Eine national gedachte Energiewende

Steffen Hentrich

Derzeit wird die EEG-Reform der Bundesregierung intensiv diskutiert. Unklar ist bislang jedoch, inwieweit die Reformschritte tatsächlich zu einer Entspannung der derzeitigen Situation auf dem deutschen Strommarkt führen können oder ob die Problem nur kaschiert und weiter in die Zukunft geschoben werden. Dr. Hubertus Bardt vom IW fordert in einem aktuellen IW-Policy-Paper, dass auf den ersten Schritt der Bundesregierung nun ein zweiter folgen muss.

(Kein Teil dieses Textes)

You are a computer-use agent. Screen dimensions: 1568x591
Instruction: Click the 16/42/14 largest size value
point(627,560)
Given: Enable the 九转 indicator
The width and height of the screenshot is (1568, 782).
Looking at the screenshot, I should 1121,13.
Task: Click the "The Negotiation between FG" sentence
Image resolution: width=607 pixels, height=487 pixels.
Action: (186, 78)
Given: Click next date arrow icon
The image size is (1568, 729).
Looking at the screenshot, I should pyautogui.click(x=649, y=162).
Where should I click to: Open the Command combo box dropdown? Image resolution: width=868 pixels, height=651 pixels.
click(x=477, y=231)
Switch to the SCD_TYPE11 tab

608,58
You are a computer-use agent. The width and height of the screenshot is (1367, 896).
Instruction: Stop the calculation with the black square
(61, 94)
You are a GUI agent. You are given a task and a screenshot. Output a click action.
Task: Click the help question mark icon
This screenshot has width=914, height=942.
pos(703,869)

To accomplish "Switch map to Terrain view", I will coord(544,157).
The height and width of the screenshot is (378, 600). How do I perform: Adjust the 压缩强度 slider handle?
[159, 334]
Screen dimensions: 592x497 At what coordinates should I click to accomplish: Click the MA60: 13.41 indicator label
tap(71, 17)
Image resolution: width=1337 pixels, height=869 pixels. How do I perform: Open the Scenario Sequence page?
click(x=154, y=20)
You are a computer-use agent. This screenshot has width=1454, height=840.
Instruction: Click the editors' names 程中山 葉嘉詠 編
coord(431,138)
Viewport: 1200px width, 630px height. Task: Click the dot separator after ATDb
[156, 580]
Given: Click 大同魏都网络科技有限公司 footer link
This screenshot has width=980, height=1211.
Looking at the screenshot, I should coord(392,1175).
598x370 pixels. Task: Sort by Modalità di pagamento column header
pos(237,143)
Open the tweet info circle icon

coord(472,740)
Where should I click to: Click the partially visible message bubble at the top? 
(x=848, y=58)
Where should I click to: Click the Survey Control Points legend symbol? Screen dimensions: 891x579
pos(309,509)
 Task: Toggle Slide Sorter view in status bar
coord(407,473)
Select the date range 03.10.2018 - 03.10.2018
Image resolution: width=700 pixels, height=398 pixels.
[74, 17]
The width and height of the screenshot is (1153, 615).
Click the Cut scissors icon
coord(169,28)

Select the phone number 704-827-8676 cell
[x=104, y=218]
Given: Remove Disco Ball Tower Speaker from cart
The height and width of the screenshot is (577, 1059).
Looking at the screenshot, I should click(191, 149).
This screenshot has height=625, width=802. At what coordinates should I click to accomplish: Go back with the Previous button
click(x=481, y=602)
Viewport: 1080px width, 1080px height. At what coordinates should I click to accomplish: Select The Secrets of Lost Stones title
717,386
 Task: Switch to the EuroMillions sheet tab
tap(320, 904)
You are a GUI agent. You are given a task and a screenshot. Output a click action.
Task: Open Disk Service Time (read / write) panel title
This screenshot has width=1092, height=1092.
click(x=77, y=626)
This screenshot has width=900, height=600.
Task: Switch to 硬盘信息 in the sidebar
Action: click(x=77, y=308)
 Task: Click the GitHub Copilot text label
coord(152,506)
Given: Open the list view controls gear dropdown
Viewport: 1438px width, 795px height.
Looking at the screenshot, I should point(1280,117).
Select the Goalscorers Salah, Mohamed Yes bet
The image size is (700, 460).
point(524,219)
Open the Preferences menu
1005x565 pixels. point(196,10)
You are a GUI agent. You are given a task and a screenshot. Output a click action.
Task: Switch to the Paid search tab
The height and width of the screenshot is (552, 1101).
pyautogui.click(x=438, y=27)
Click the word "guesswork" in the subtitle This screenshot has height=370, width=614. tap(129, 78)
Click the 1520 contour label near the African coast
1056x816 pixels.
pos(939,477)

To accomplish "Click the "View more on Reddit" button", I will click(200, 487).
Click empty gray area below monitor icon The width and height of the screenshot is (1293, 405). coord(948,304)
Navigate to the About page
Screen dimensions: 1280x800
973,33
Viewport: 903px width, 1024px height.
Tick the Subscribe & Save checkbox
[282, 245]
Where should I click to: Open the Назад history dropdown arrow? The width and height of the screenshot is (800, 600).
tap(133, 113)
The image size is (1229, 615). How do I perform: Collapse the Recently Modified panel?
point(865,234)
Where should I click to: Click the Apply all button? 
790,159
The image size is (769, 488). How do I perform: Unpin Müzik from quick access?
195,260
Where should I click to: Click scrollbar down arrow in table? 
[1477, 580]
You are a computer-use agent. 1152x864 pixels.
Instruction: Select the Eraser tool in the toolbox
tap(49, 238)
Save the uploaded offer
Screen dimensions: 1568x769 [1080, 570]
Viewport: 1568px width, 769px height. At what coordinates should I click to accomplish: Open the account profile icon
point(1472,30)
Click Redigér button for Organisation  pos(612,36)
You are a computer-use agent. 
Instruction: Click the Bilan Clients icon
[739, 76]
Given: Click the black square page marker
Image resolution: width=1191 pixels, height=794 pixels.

Solange die fundamentalen Anreizprobleme des EEG nicht gelöst sind kann von einer echten Reform nicht die Rede sein:

Den Kern der Förderung bildet jedoch eine gleitende Marktprämie, die die Marktpreisschwankungen praktisch vollständig ausgleicht. Eine wertmäßige Förderung im Sinne eines Aufschlags auf den Markterlös wird nicht realisiert. Das Preissignal kommt damit auch weiterhin nicht bei den Anbietern erneuerbarer Energien an. Eine grundlegende Marktsteuerung wird damit nicht realisiert. Auch wird die Europäisierung nicht weiter vorangetrieben. Im Kern bleibt das EEG ein Instrument einer national gedachten Energiewende.

 

Eine Antwort zu “Eine national gedachte Energiewende

  1. Claus Eisgruber

    Es gibt schon ein sinnvolles marktwirtschaftliches Instrument auf Europ. Ebene: Das Gesetze mit dem Monstertitel: Treibhausgas-Emissions-Handelsgesetz (TEHG). Das TEHG ist ein Instrument um technologieneutral Treibhausgasemissionen zu begrenzen.
    Um auch die Emissionen von Kleinemittenten (Hausheizungen, Kraftfahrzeuge), die vom TEHG nicht erfasst werden, zu begrenzen, sind CO2-Steuern das richtige Instrument. Das ginge “Bürokratieneutral”: Steuern auf Kraft- und Brennstoffe gibt es seit langen. Nur die Steuersätze müssten entsprechend dem freiwerdenden CO2 justiert werden.
    Das EEG ist ein planwirtschaftliches Unikum und die einzig sinnvolle Reform kann nur die komplette Abschaffung sein.